→ **Aim of the exercise**
Edit the material below so that "Image resolution" becomes "Screen size" everywhere and nothing else changes. Leave the pictures out of your version.

Word and element location records

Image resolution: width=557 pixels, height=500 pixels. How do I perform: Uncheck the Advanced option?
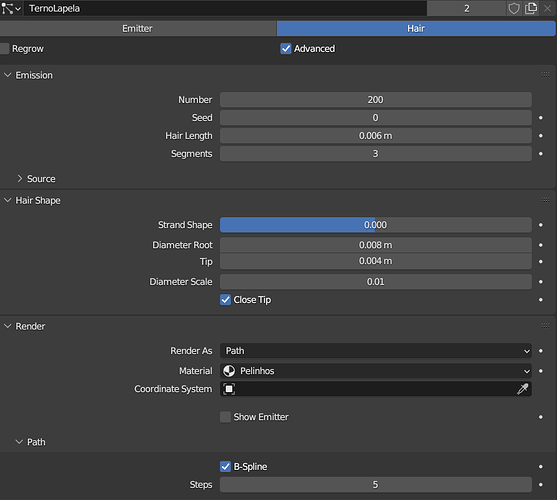[286, 49]
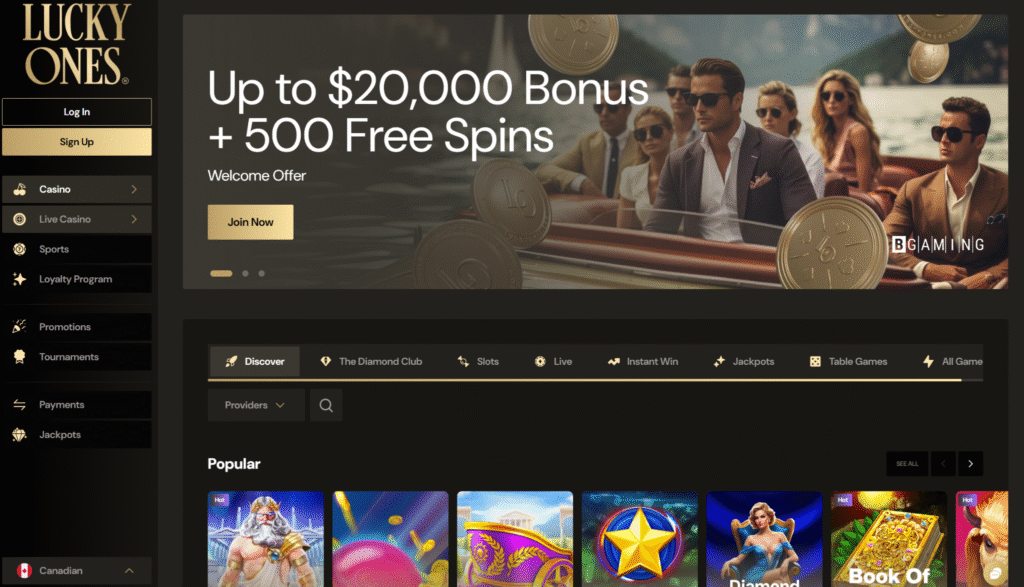Click the search magnifier icon

(326, 405)
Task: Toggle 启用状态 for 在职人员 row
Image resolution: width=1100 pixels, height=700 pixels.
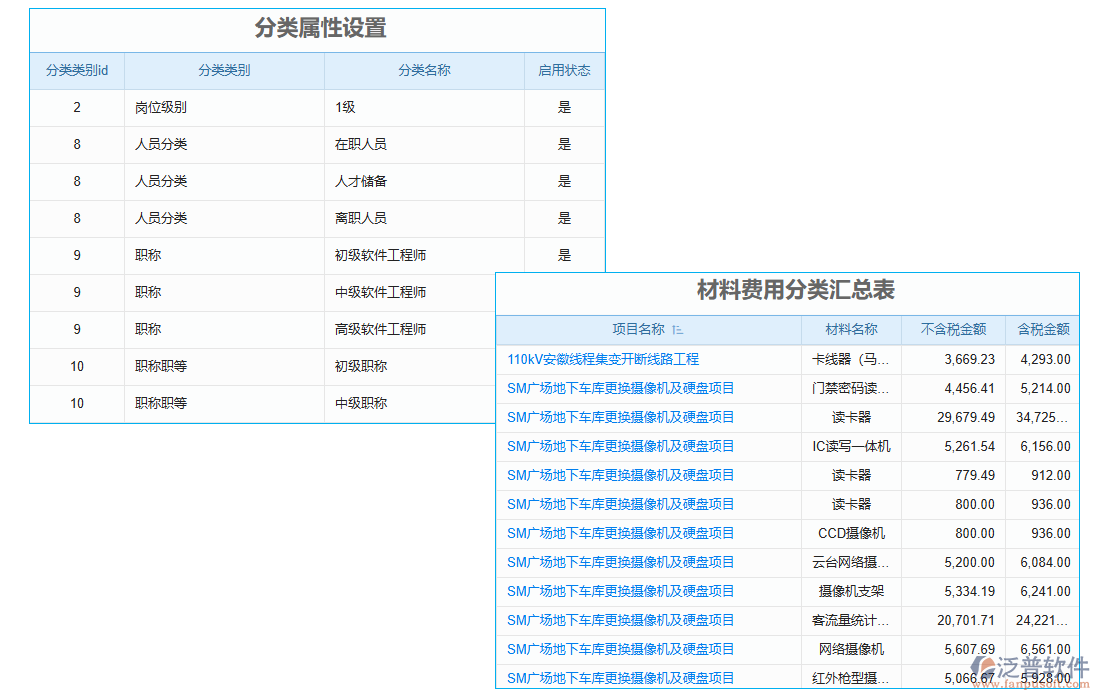Action: [x=564, y=144]
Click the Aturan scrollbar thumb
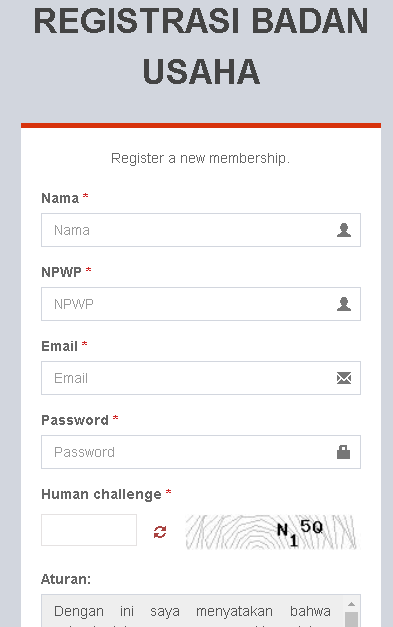393x627 pixels. click(351, 619)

→ **Answer**
Screen size: width=557 pixels, height=500 pixels. How do I perform: Uncheck the Advanced option?
[286, 49]
Click the search magnifier icon

(326, 405)
Task: Toggle 启用状态 for 在职人员 row
Screen size: width=1100 pixels, height=700 pixels.
Action: [x=564, y=144]
Click the Aturan scrollbar thumb
393x627 pixels. click(351, 619)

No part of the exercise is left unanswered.